- _What you will do_
Copy the listing below line for line, with no changes to the wording, and leave out the pictures.

[begin Records for processing]

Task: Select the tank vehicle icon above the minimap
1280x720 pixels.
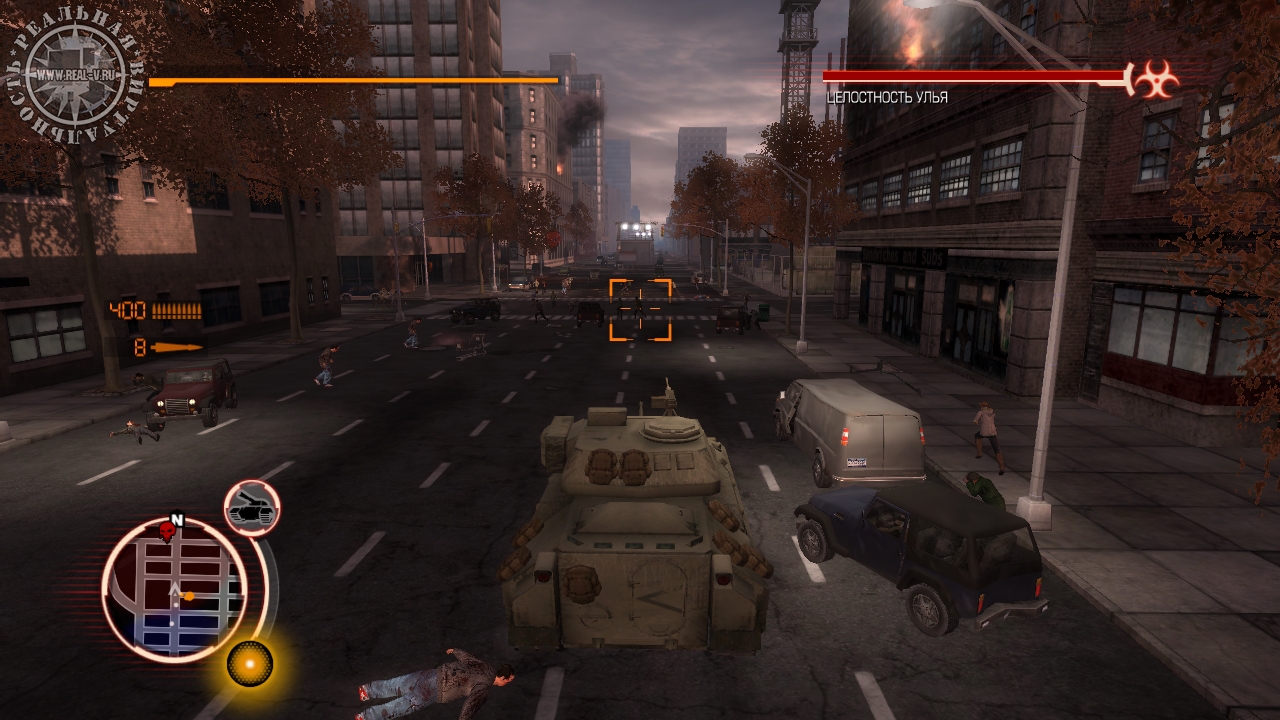Action: (251, 509)
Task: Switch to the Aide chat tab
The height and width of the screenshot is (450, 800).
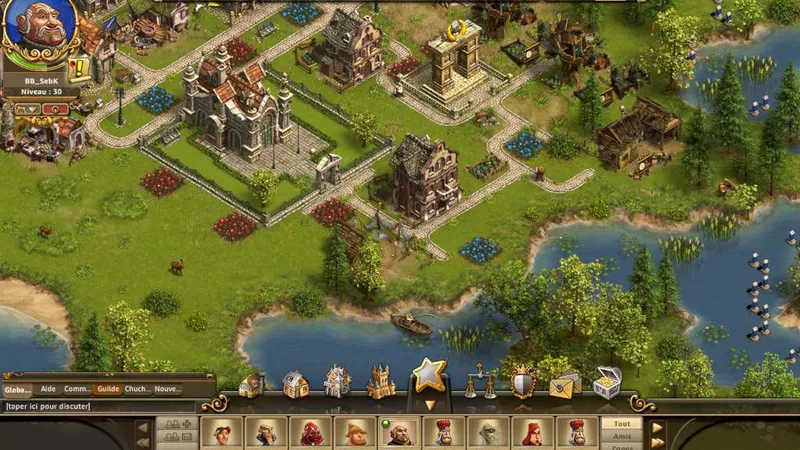Action: (48, 389)
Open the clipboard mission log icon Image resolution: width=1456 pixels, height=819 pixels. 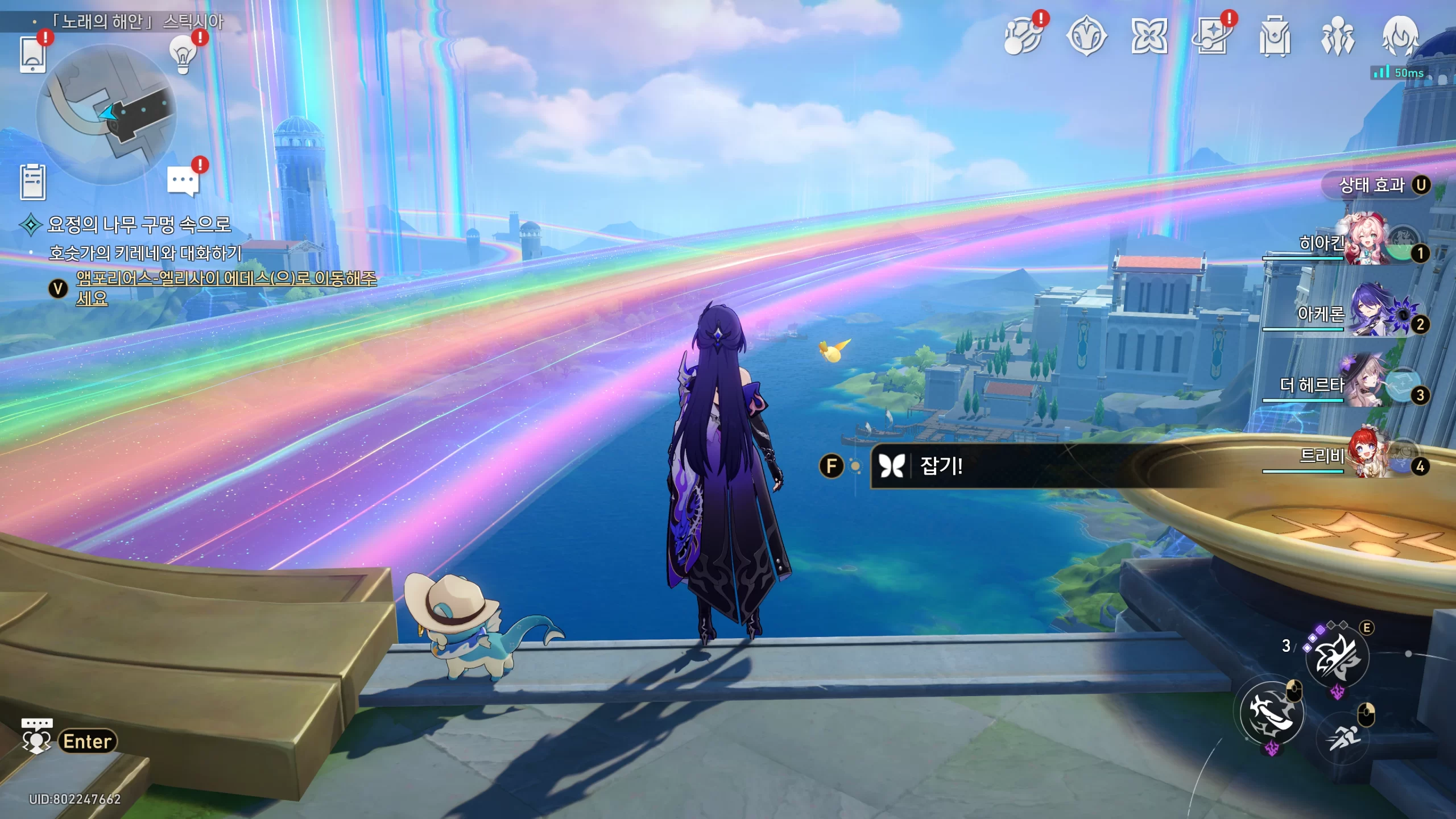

[end Records for processing]

- _Expected output_
Task: Select the tank vehicle icon above the minimap
1280x720 pixels.
Action: (251, 509)
Task: Switch to the Aide chat tab
The height and width of the screenshot is (450, 800).
Action: (48, 389)
Open the clipboard mission log icon Image resolution: width=1456 pixels, height=819 pixels. 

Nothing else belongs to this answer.